Consumers aren't the only ones with a debt problem these days. Leveraged mutual funds and other institutional borrowers have started to feel the pinch as well -- and it bodes ill for investors.

So far, most people have felt the effects of the credit crunch in two ways: They've seen the value of their homes go down, and they've watched stock prices decline, largely because of the struggling financial sector. But recent failures in yet another arcane area of the credit markets have caused the impact of tightening credit to spread across an even broader segment of the economy.

The nuts and bolts of auction-rate securities
This time, the latest three-letter acronym related to troubled fixed-income securities is ARS, which stands for auction-rate security. These investments are used by a variety of issuers to raise capital, ranging from municipal governments and agencies to corporate issuers. They come in a number of types -- both bonds and preferred stock can have auction-rate features -- and have common traits.

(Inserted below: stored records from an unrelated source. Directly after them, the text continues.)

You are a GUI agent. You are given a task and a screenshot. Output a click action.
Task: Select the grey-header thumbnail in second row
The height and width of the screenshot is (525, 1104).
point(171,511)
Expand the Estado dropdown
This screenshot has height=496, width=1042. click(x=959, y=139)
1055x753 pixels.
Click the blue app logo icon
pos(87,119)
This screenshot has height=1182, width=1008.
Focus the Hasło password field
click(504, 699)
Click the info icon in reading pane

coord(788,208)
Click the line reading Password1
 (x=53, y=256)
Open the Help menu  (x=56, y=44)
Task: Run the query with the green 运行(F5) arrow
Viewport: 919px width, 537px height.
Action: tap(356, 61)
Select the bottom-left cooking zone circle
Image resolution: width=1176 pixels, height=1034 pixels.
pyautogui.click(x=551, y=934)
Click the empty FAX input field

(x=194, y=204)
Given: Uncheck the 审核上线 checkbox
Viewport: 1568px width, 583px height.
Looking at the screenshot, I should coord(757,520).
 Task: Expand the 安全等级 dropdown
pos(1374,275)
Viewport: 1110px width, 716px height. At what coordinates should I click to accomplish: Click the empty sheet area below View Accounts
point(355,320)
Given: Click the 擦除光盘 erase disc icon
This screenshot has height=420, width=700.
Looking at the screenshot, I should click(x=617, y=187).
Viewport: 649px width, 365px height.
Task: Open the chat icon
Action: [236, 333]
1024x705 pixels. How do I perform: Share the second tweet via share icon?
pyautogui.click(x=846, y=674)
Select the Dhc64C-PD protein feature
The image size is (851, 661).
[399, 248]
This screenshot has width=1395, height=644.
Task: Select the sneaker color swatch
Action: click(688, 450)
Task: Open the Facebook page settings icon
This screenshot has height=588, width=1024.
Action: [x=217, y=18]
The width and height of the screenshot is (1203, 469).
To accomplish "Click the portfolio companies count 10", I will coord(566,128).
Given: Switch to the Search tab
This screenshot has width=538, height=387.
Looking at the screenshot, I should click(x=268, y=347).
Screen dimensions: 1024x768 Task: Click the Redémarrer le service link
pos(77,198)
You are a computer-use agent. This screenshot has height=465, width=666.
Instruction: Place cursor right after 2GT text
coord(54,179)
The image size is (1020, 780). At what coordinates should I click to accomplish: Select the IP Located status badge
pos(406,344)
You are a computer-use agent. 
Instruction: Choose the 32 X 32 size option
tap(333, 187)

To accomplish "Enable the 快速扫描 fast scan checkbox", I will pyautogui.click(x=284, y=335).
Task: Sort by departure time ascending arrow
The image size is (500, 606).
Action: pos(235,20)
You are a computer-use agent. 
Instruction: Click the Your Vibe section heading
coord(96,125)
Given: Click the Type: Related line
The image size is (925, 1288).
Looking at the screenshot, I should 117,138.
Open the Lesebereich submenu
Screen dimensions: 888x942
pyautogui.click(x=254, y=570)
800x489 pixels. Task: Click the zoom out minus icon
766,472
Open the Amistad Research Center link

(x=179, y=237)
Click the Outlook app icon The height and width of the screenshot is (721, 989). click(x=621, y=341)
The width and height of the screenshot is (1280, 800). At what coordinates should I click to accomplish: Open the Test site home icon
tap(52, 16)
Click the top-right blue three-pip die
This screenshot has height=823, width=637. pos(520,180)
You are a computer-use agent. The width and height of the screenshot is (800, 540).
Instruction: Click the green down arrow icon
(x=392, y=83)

The defining feature of an ARS is how its interest rate is set. Rather than paying a fixed rate of interest throughout its term, ARSs have variable interest rates that change every time there's a new auction -- typically between seven and 35 days. Because ARS owners have such a short holding period, they are usually willing to accept relatively low rates of return. But for issuers, ARSs are attractive because they don't have to reissue debt every few weeks -- they can use the same securities and count on the auction process to keep rates low.

What went wrong
Recently, however, the auction process that ARSs depend on started to break down. Underwriters such as UBS (NYSE: UBS) and Goldman Sachs (NYSE: GS) couldn't find enough buyers for the auctions, so their owners had to keep holding the securities. Even though these owners were paid high default interest rates -- as high as 20% in some cases -- the failures meant that they were stuck with securities they had intended to own for a short time.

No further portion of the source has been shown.